Personal information
- Full name: Gerardo Miguel Bravo Benavides
- Date of birth: December 22, 1981 (age 43)
- Place of birth: Lima, Peru
- Height: 6 ft 0 in (1.83 m)
- Position(s): Midfielder

Youth career
- 2006–2008: Los Angeles Mission Eagles

Senior career*
- Years: Team / Apps / (Gls)
- 2007: San Fernando Valley Quakes / 4 / (0)
- 2011: Los Angeles Blues / 6 / (1)

= Gerardo Bravo =

Peruvian footballer (born 1981)

Gerardo Miguel Bravo Benavides (born December 22, 1981, in Lima) is a Peruvian retired footballer.

==Career==
===College and amateur===
Bravo moved with his family from his native Peru to the United States as a teenager, settling in Sylmar, California.

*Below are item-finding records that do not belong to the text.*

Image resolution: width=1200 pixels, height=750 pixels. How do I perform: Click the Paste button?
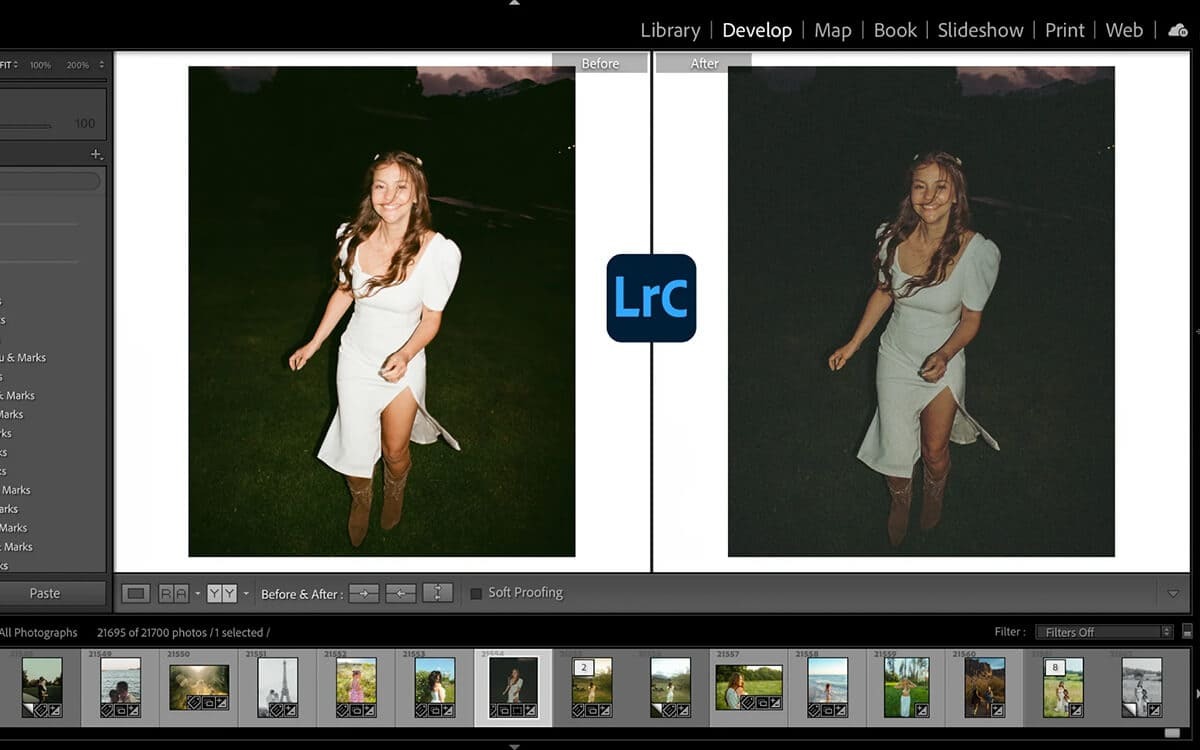[x=45, y=593]

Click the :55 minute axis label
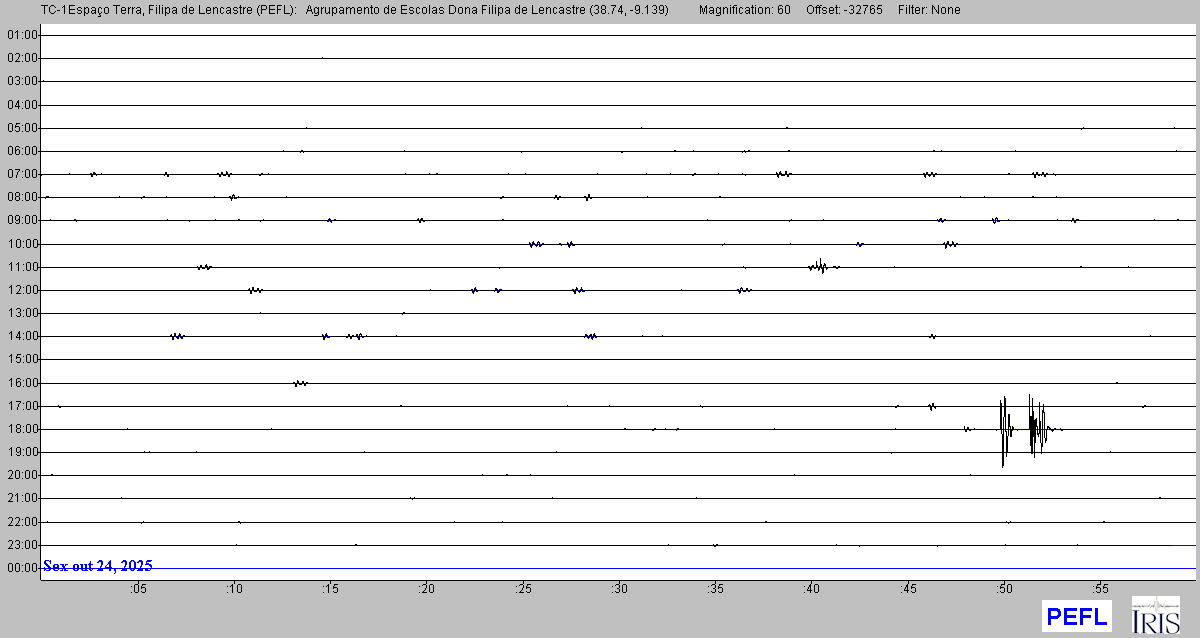click(x=1101, y=589)
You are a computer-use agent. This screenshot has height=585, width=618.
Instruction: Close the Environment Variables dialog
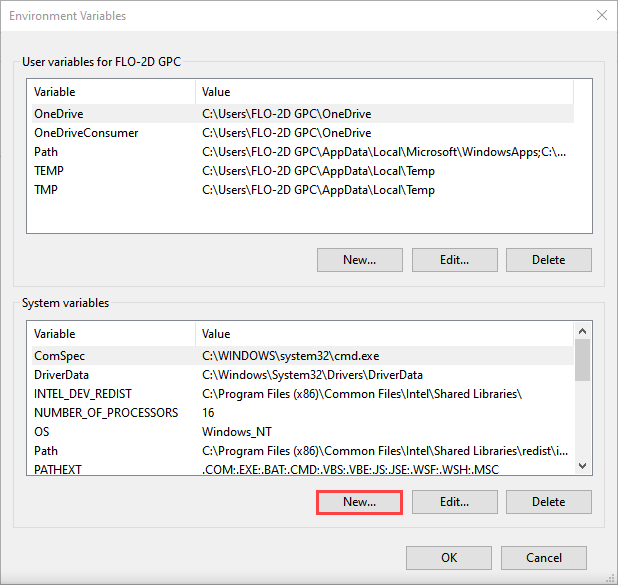[600, 16]
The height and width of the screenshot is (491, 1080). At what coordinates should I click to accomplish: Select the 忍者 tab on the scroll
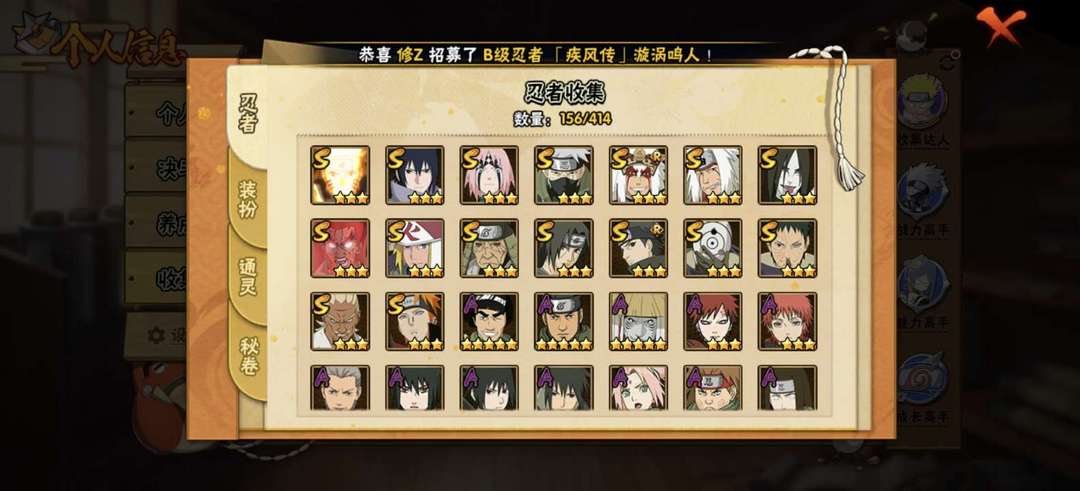[x=248, y=114]
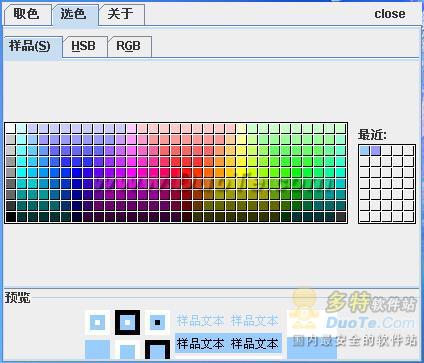
Task: Pick the dark gray swatch in bottom-right palette corner
Action: 340,217
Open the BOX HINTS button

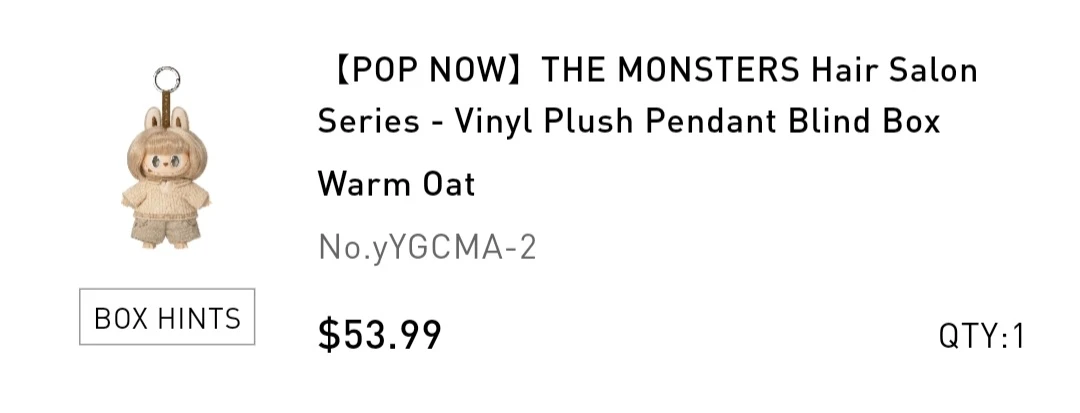pos(167,317)
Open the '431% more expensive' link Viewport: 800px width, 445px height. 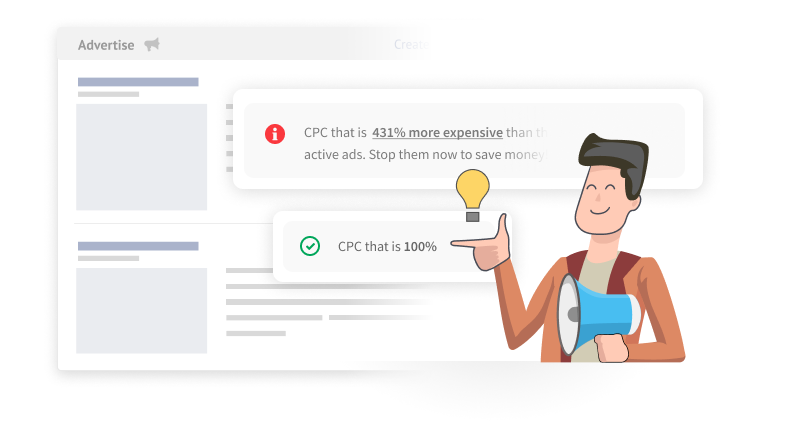437,133
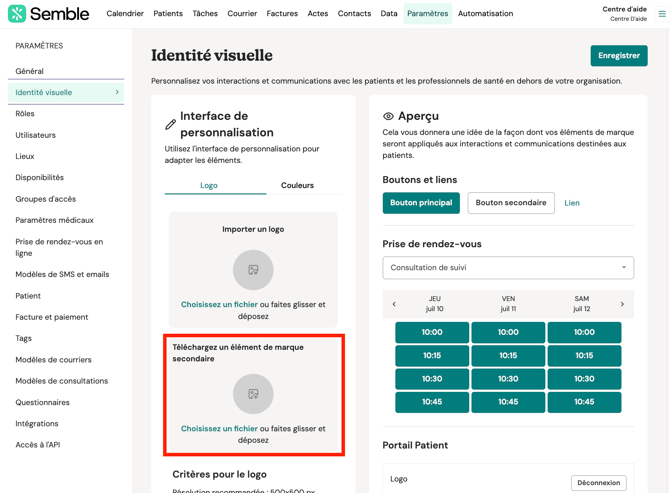Click Choisissez un fichier under Importer un logo
This screenshot has width=670, height=493.
pos(219,304)
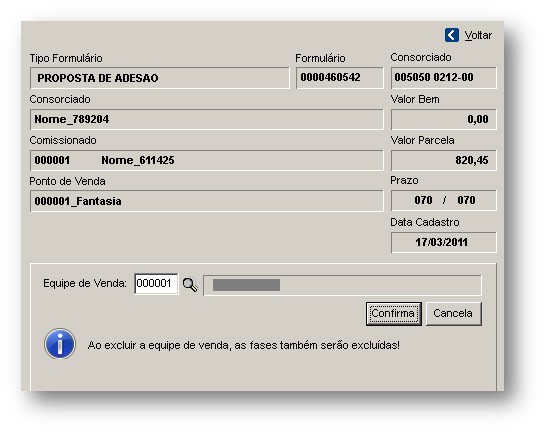The height and width of the screenshot is (433, 546).
Task: Select the Tipo Formulário field PROPOSTA DE ADESAO
Action: pos(159,78)
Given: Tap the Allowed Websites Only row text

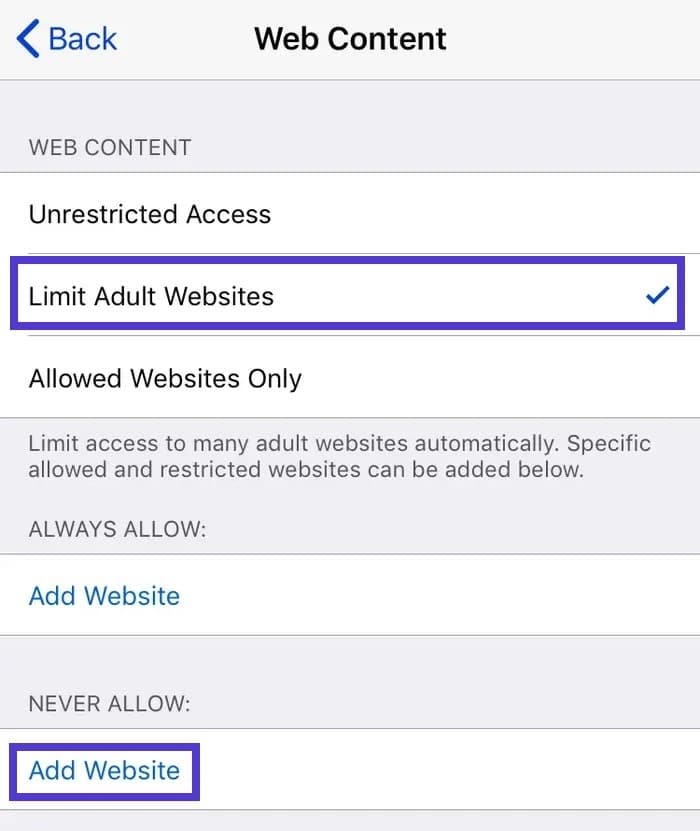Looking at the screenshot, I should point(166,378).
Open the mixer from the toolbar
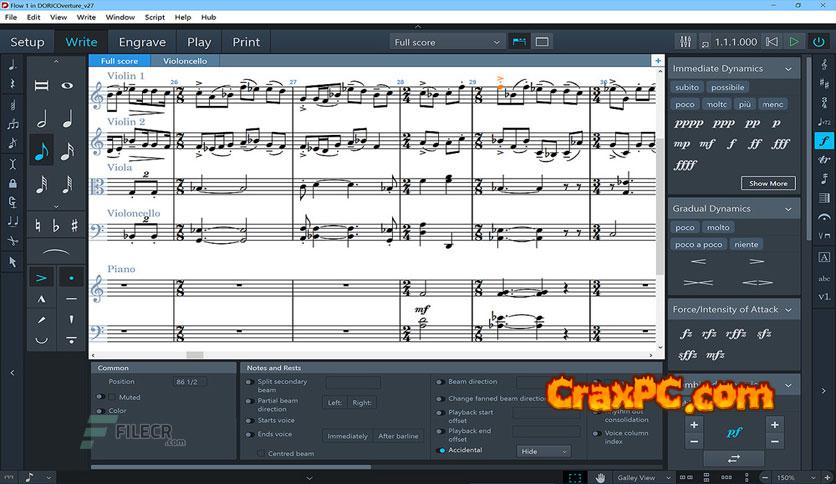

He played college soccer at Los Angeles Mission College from 2006 to 2009. He also played briefly with the San Fernando Valley Quakes in the USL Premier Development League in 2007.

===Professional===
After playing and coaching for several years in various Los Angeles-area amateur leagues, Bravo turned professional when he signed with the expansion Los Angeles Blues of the new USL Professional League in February 2010. He made his professional debut - and scored his first professional goal - on April 15, 2011, in a 3–0 victory over Sevilla Puerto Rico

==Personal==
Gerardo's brother, Jhonny Bravo, is also a professional soccer player.